■ **Reading text**
In group CP, the mechanical properties of ore are closely related to the cooling path. When using water impact, the ore at a high-temperature state conducts heat with the water, and the ore quickly releases heat to the outside world. On the one hand, the greater the ore cooling rate, the more obvious the shrinkage deformation and non-uniform tensile stress between minerals, and the more significant the thermal shock. On the other hand, the liquid water will be vaporized after entering the ore, increasing internal pressure and promoting the expansion and connection of thermal cracks. In industrial production, after microwave irradiation, increasing the cooling rate can reduce the wear of crushers.

3.2. Changes of the Absorbed Energy

The macroscopic breaking of ore is accompanied by irreversible energy dissipation. How one improves the utilization of mechanical energy directly affects the energy consumption of industrial crushing. Figure 3 shows the influence of heating paths and cooling paths on the absorbed energy and energy utilization of ore. Under the same mechanical energy, increasing the power, time, and cooling rate can increase the thermal damage and improve the absorbed energy and energy utilization efficiency. Similar to the change of dynamic strength, when the microwave total energy (power × time) is the same, the absorbed energy of ore treated with higher power is higher than that of the ore treated with lower power. This indicates that ore with high thermal damage more easily absorbs mechanical energy than ore with low thermal damage. The mechanisms are as follows.

When the hammer touches the ore, the stress wave will be formed at the “hammer-ore” interface. Because the PRI device keeps the hammer in contact with the ore all the time, the reflected waves formed in the hammer will continue to propagate into the ore. As shown in Figure 4, taking the stress wave propagation at the interface of “ore-platform” as an example ($\rho$ is the density, $C$ is the wave velocity). Let the wave impedance of the ore be ${\rho }_1{C}_1$, the wave impedance of the platform be ${\rho }_2{C}_2$, the particle stress caused by the incident wave be ${\sigma }_1$, the particle stress caused by reflected wave be ${\sigma }_2$, and the particle stress caused by transmitted wave be ${\sigma }_3$. According to the principle of superposition and the consistency of the particle states on the two interfaces, there are the following [34].

$$\left\{\begin{array}{l}{\sigma }_1+{\sigma }_2={\sigma }_3\\ \frac{{\sigma }_1}{{\rho }_1{C}_1}-\frac{{\sigma }_2}{{\rho }_1{C}_1}=\frac{{\sigma }_3}{{\rho }_2{C}_2}\end{array}\right.$$

(4)

Further,

$$\left\{\begin{array}{l}{\sigma }_2=F{\sigma }_1\\ {\sigma }_3=T{\sigma }_1\end{array}\right.$$

(5)

where $F$ and $T$ are the reflection coefficient and transmission coefficient at the interface of “ore-platform” respectively. Let $n$ be the intermediate parameter, then $F$ and $T$ have the following form.

$$\left\{\begin{array}{l}F=\frac{1-n}{1+n}\\ T=\frac{2}{1+n}\\ n=\frac{{\rho }_1{C}_1}{{\rho }_2{C}_2}\end{array}\right.$$

(6)

■ **Source data**
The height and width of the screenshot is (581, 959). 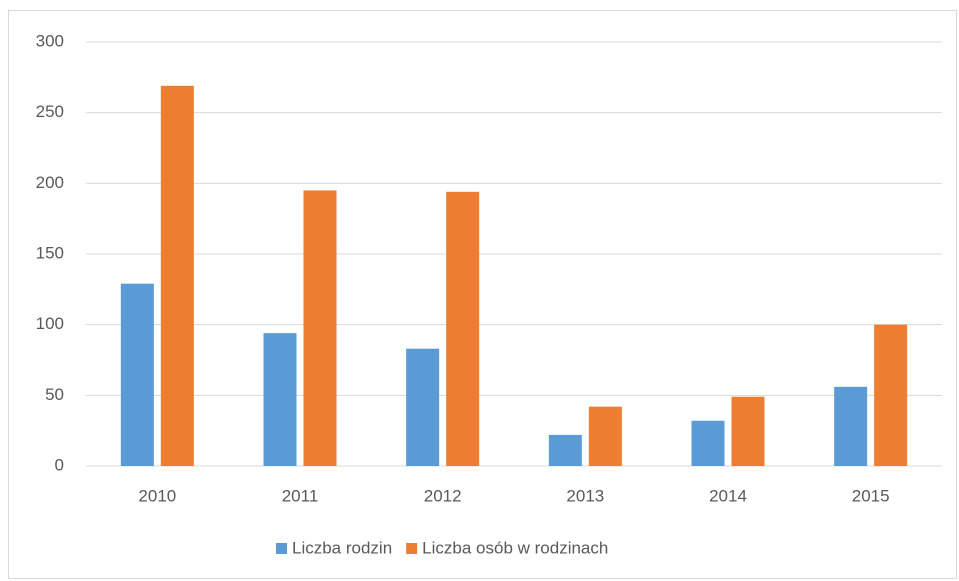 What do you see at coordinates (515, 548) in the screenshot?
I see `legend-label: Liczba osób w rodzinach` at bounding box center [515, 548].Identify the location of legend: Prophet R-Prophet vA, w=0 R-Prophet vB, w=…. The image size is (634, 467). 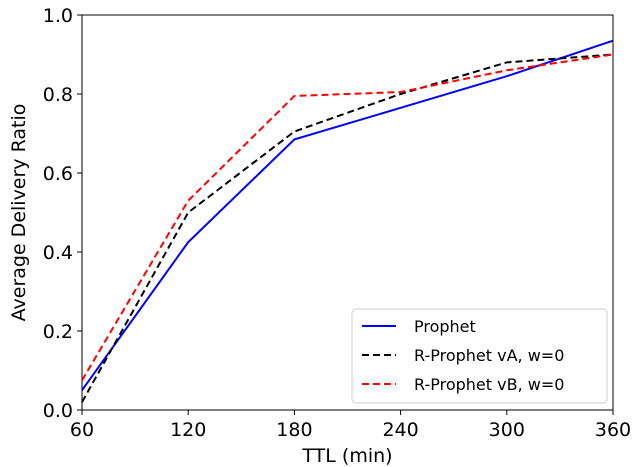
(480, 356).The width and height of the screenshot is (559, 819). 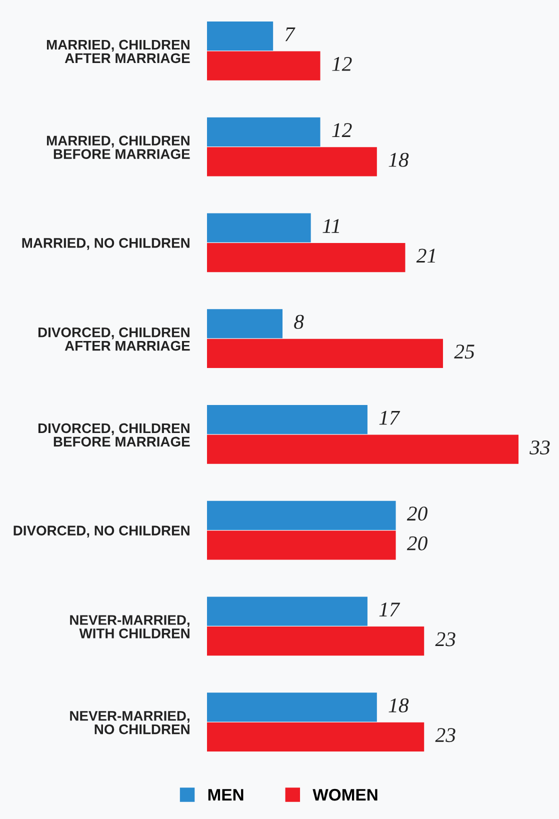 I want to click on data-label: 21, so click(x=426, y=256).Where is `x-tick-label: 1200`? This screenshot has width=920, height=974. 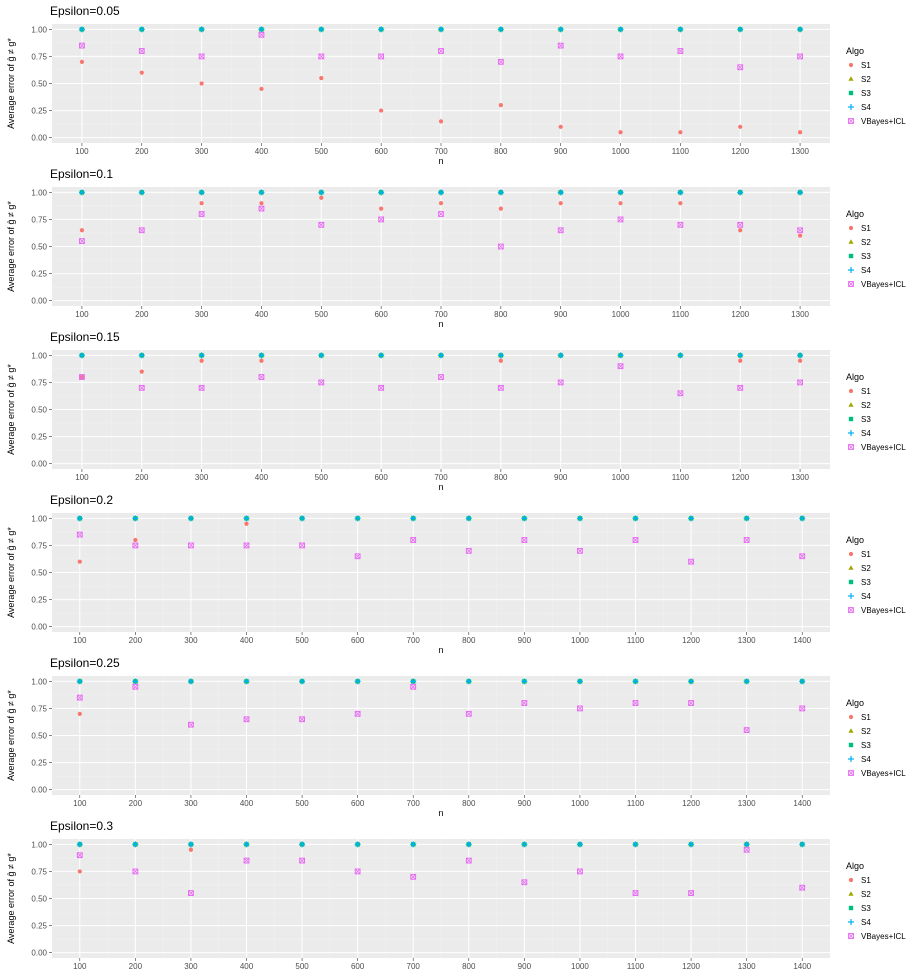 x-tick-label: 1200 is located at coordinates (691, 966).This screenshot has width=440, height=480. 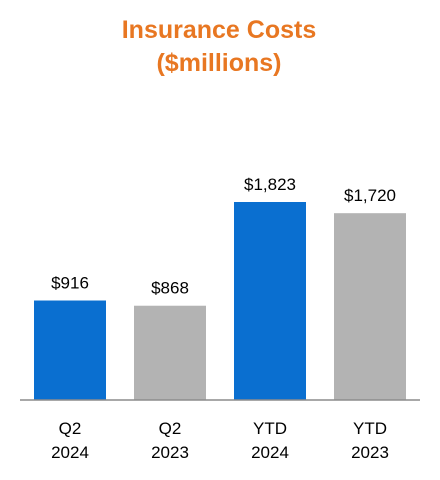 I want to click on value-label-1: $916, so click(x=70, y=284).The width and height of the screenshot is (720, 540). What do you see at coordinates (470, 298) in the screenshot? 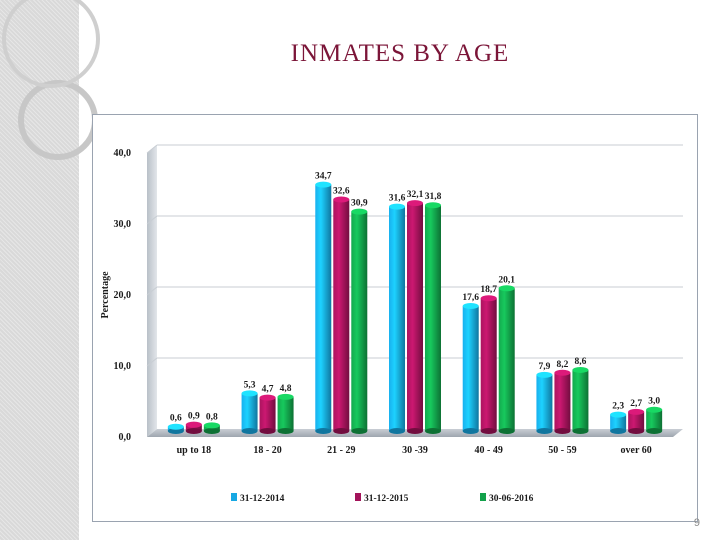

■ **Written task A**
Answer these questions from the ore-breaking text:
(i) In industrial production, what does increasing the cooling rate after microwave irradiation reduce?
(ii) What keeps the reflected waves formed in the hammer propagating into the ore?
(iii) What do $F$ and $T$ stand for at the "ore-platform" interface?
■ **Written task B**
Continue the ore-breaking text from the point where it stops.
The rows have nothing to do with the ore-breaking text.

■ **Answer area A**
(i) It reduces the wear of crushers.
(ii) The PRI device keeps the hammer in contact with the ore all the time.
(iii) $F$ is the reflection coefficient and $T$ is the transmission coefficient.

■ **Answer area B**
It is well known that increasing the thermal damage will decrease the density and wave velocity of the ore. At the “ore-platform” interface, the wave impedance ${\rho }_2{C}_2$ of the platform (high strength steel, ${\rho }_2{C}_2$>${\rho }_1{C}_1$) is constant. The more serious the thermal damage and the lower the wave impedance of the ore, the smaller the $n$ and the larger the $F$ of the ore, which makes the ${\sigma }_2$ increase. Ore with lower wave impedance will suffer more intense reflection stress and more energy will be used for ore crushing. In other words, the energy utilization efficiency is dependent on the thermal damage degree of ore. In this study, the absorbed energy increases due to the decrease of wave impedance. This is similar to how the transmitted energy ratio of coal (low wave impedance) is lower than that of hard rock (high wave impedance) in the Split Hopkinson Pressure Bar (SHPB) test (more energy is absorbed by the material with low wave impedance) [35,36].

3.3. Changes of Crushing Degree

The average fragmentation $d_s$ is a key indicator that affects the energy consumption of ore crushing [37]. $d_s$ is used to represent the size distribution of fragments.

$$d_s=\frac{{\displaystyle \sum r_i{d}_i}}{{\displaystyle \sum r_i}}$$

(7)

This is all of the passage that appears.